O Decreto-Lei n.º 267/95, de 18 de outubro, que estabelece o estatuto dos dirigentes desportivos em regime de voluntariado e respetivo regime de apoio, é daqueles diplomas que faz justiça ao provérbio “muito prometer, é sinal de pouco dar”.
Diz o legislador que “considera-se dirigente desportivo em regime de voluntariado qualquer pessoa que se encontre, de modo efetivo e sem remuneração, no exercício de funções em órgãos estatutários do Comité Olímpico de Portugal, da Confederação do Desporto de Portugal, de federações desportivas dotadas de estatuto de utilidade pública desportiva ou de associações nestas últimas inscritas”.
Apesar de exultar a relevância da função desempenhada pelos dirigentes desportivos naquelas circunstâncias, a sua concretização, volvidas três décadas, tanto quanto se sabe circunscreveu-se à criação do Gabinete de Apoio ao Movimento Associativo sob os auspícios do Comité Olímpico de Portugal, divulgada à estrutura federada em julho de 2013, contando comsubvenção estatal através do IPDJ, I.P.
O regime jurídico em apreço, gerado pelo XII Governo Constitucional, liderado por Aníbal Cavaco Silva, veio reconhecer, num registo algo arrojado, o interesse público da atividade dos dirigentes desportivos. Porém, tal reconhecimento nunca se traduziu na adoção de medidas efetivas e consistentes de apoio pela dedicação de milhares de concidadãos, cuja prestação benévola ao serviço daquele que é um dos mais dinâmicos movimentos sociais contemporâneos à escala global, representando um valor social e económico incomensurável.
Fazendo fé nos eloquentes testemunhos de vários protagonistas, registados em ações de formação promovidas pela Associação Portuguesa para o Desenvolvimento Local e dirigidas à capacitação de quadros que implementem projetos desportivos e culturais, o dirigismo desportivo voluntário já conheceu melhores dias e o futuro parece cada vez mais incerto.
Aliás, para conhecer e compreender a dimensão deste universo, a Federação Portuguesa de Futebol promoveu, em 2021, um estudo com o objetivo de reformar o estatuto do dirigente associativo em regime de voluntariado, concluindo “que, se há agente desportivo que merece ser apoiado pelos poderes públicos, esse é o dirigente desportivo em regime de voluntariado e, neste âmbito, particularmente os dos clubes desportivos não profissionais”. Ademais, alertava para “a necessidade da criação de um registo nacional dos dirigentes desportivos voluntários”, realidade que o PORDATA quantificava no ano de 2024 – sem distinguir entre os que exerciam funções a título gracioso ou profissionalizado – em 27.581 indivíduos (menos 5,4% face ao ano anterior).

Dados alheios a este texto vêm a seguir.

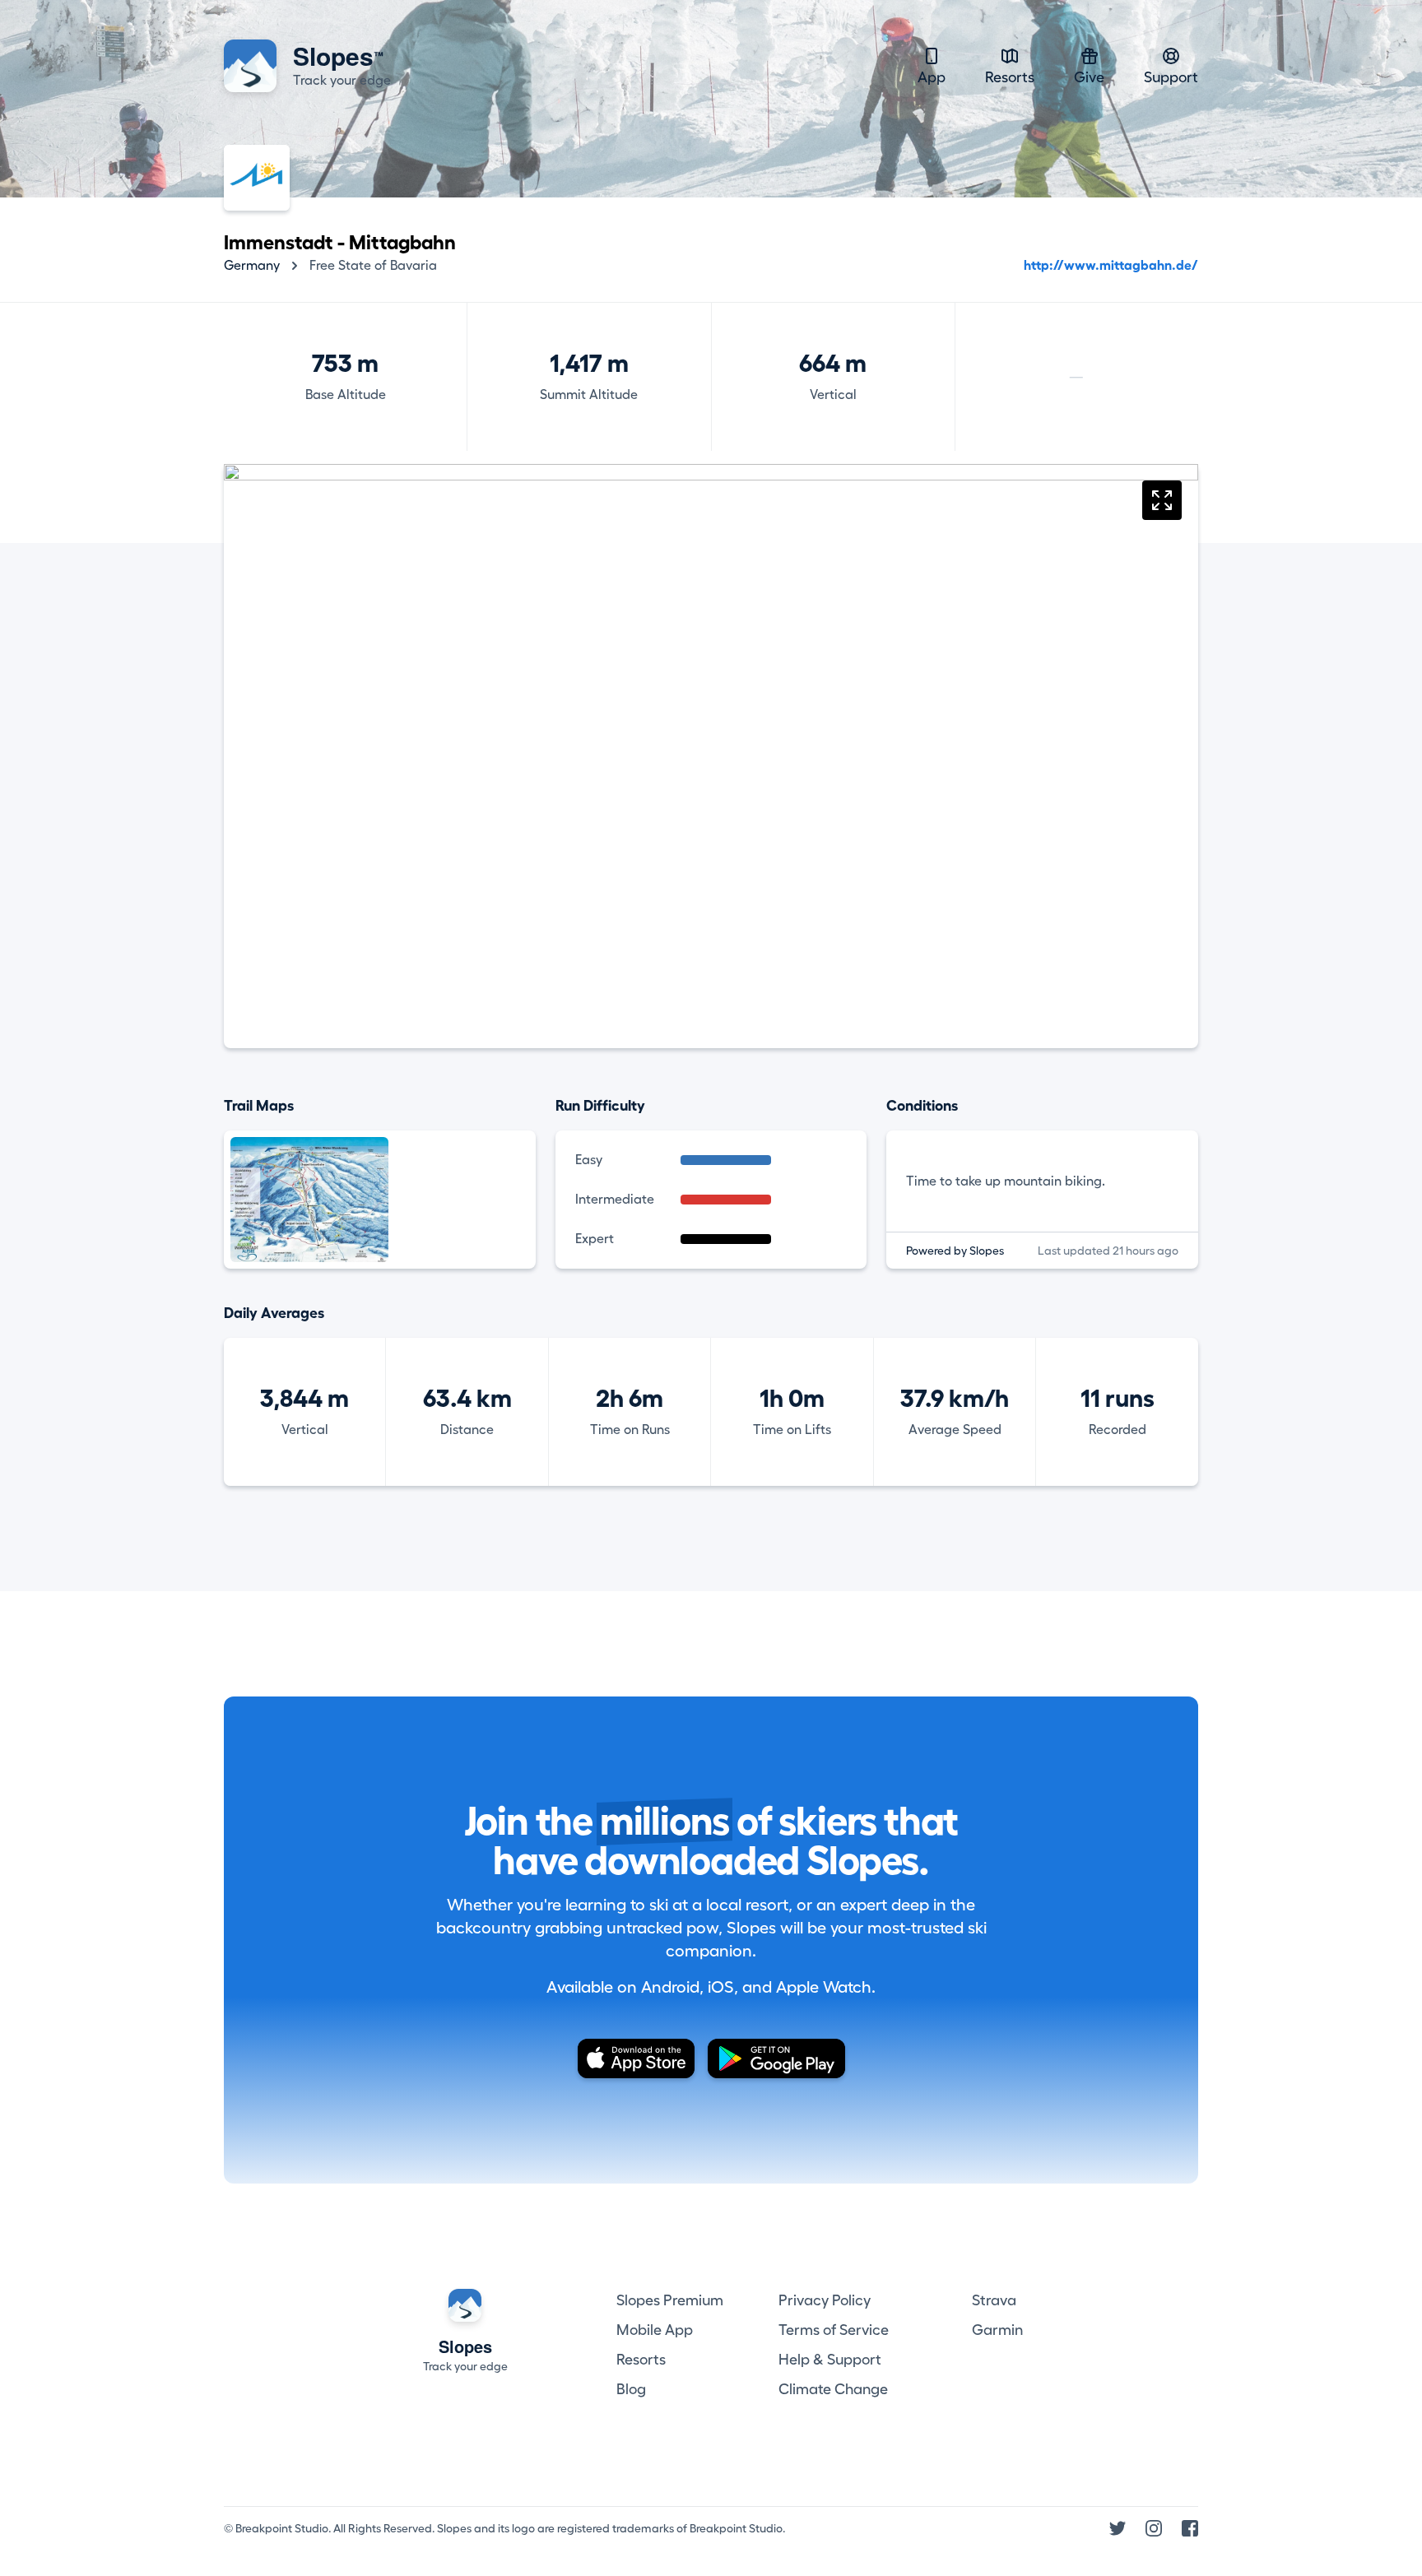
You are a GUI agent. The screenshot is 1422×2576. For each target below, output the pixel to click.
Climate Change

Sinal dos tempos, ainda recentemente na Associação de Futebol de Lisboa ? organismo que coordena semanalmente a realização de 830 jogos de futebol a nível distrital em várias disciplinas e escalões ? foi maciçamente sufragada a linha programática que preconizava: “os Dirigentes dos Clubes foram excluídos. O que não se compreende, quando os Dirigentes desportivos contribuem para o desenvolvimento e para a prática desportiva de milhares de praticantes, com prejuízo, muitas vezes, da sua vida pessoal e profissional (...)”.
Como “a esperança é a última a morrer”, vão aumentando as expetativas suscitadas pelo recente anúncio governamental do Plano Nacional de Desenvolvimento Desportivo, que promete elevar a fasquia através da combinação do crescimento exponencial no financiamento público alocado ao desporto com a modernização do ordenamento jurídico vigente. É o momento de, finalmente, concretizar o compromisso de valorizar e dignificar o papel insubstituível e a importância social destes ativos, bem como de fazer prosperar o tecido associativo nacional desde o ponto mais setentrional de toda a Lusofonia – a aldeia de Cevide – ao meridional Ilhéu de Fora na Madeira.
Só assim conseguiremos promover a ambicionada renovação geracional e progredir no esforço de requalificação num pilar determinante do “Modelo Europeu de Desporto”, dando, dessa forma, corpo às?“recomendações dirigidas aos Estados-Membros, em linha com o princípio da?subsidiariedade, que incluem reconhecer e preservar a natureza específica do desporto e das suas estruturas baseadas no voluntariado, assim como reconhecer e apoiar, conforme adequado, o contributo de voluntários, clubes desportivos de base, famílias e comunidades locais”.